Problem to solve:
When you reach the line containing "Open the Forum text link" in the records below, start copying exactly, and stop once you have copied the line containing "Given: Click the Tax based on 02134 label".

....

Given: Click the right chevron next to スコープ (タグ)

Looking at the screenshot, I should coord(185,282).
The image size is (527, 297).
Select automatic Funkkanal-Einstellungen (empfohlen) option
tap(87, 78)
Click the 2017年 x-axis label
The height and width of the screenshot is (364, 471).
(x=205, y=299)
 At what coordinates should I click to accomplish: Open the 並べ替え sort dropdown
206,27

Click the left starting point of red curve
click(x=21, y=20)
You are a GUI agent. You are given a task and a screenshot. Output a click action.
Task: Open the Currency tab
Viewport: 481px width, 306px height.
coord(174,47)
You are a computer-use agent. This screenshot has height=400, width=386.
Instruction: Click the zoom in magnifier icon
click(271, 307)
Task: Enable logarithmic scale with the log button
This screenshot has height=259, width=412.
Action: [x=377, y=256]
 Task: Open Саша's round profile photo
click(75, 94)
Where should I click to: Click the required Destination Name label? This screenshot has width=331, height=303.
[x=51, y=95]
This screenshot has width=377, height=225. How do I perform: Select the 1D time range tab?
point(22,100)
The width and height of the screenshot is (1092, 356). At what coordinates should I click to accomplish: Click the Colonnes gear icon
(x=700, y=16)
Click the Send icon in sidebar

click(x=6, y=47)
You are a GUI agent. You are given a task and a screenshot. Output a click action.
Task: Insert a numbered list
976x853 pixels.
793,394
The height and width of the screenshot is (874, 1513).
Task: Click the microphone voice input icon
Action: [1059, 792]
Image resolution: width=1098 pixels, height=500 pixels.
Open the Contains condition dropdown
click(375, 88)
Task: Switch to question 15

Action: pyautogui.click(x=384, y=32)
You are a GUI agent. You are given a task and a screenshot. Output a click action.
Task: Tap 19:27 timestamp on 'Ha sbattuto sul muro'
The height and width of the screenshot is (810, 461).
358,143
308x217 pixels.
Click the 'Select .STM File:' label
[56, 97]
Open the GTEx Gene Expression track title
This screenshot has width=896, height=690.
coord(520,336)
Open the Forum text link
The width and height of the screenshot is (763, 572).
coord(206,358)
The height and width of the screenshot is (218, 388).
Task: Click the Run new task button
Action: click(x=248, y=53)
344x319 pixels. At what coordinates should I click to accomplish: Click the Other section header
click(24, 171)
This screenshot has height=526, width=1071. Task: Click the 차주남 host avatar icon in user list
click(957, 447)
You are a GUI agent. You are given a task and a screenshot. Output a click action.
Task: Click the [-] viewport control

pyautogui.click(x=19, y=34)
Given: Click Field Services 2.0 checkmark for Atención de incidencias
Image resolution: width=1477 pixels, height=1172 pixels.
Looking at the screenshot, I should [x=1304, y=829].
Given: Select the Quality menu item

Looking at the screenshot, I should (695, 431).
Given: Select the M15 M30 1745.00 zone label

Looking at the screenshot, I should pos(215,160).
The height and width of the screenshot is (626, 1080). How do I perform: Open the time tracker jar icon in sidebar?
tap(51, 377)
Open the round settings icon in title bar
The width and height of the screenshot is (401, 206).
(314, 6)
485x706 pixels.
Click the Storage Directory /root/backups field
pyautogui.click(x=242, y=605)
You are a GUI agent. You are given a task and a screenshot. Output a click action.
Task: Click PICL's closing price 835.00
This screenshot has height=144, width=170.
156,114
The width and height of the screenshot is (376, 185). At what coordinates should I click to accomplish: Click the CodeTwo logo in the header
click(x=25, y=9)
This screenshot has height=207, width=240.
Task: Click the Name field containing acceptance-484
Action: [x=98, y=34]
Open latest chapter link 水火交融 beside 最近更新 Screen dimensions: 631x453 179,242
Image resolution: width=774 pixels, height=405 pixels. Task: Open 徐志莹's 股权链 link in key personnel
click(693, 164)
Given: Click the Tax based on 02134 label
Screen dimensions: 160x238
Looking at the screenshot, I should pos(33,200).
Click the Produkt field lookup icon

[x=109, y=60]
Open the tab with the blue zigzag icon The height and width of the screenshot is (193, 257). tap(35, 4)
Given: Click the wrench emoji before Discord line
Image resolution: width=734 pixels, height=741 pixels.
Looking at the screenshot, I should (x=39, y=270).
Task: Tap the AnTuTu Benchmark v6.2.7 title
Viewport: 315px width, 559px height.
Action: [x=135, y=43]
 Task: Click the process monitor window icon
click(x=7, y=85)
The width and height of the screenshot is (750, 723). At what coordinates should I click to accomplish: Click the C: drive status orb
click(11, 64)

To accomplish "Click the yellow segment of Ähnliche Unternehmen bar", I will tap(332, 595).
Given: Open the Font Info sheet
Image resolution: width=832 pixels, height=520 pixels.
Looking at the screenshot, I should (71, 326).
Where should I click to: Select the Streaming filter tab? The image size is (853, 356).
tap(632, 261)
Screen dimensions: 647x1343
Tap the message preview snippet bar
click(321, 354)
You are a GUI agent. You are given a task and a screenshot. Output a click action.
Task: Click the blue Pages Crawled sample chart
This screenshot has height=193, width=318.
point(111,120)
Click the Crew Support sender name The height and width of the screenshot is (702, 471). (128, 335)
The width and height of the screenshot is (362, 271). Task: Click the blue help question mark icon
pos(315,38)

....

Task answer:
Open the Forum text link
The width and height of the screenshot is (763, 572).
coord(206,358)
The height and width of the screenshot is (218, 388).
Task: Click the Run new task button
Action: click(x=248, y=53)
344x319 pixels. At what coordinates should I click to accomplish: Click the Other section header
click(24, 171)
This screenshot has height=526, width=1071. Task: Click the 차주남 host avatar icon in user list
click(957, 447)
You are a GUI agent. You are given a task and a screenshot. Output a click action.
Task: Click the [-] viewport control

pyautogui.click(x=19, y=34)
Given: Click Field Services 2.0 checkmark for Atención de incidencias
Image resolution: width=1477 pixels, height=1172 pixels.
Looking at the screenshot, I should [x=1304, y=829].
Given: Select the Quality menu item

Looking at the screenshot, I should (695, 431).
Given: Select the M15 M30 1745.00 zone label

Looking at the screenshot, I should pos(215,160).
The height and width of the screenshot is (626, 1080). How do I perform: Open the time tracker jar icon in sidebar?
tap(51, 377)
Open the round settings icon in title bar
The width and height of the screenshot is (401, 206).
(314, 6)
485x706 pixels.
Click the Storage Directory /root/backups field
pyautogui.click(x=242, y=605)
You are a GUI agent. You are given a task and a screenshot. Output a click action.
Task: Click PICL's closing price 835.00
This screenshot has height=144, width=170.
156,114
The width and height of the screenshot is (376, 185). At what coordinates should I click to accomplish: Click the CodeTwo logo in the header
click(x=25, y=9)
This screenshot has height=207, width=240.
Task: Click the Name field containing acceptance-484
Action: [x=98, y=34]
Open latest chapter link 水火交融 beside 最近更新 Screen dimensions: 631x453 179,242
Image resolution: width=774 pixels, height=405 pixels. Task: Open 徐志莹's 股权链 link in key personnel
click(693, 164)
Given: Click the Tax based on 02134 label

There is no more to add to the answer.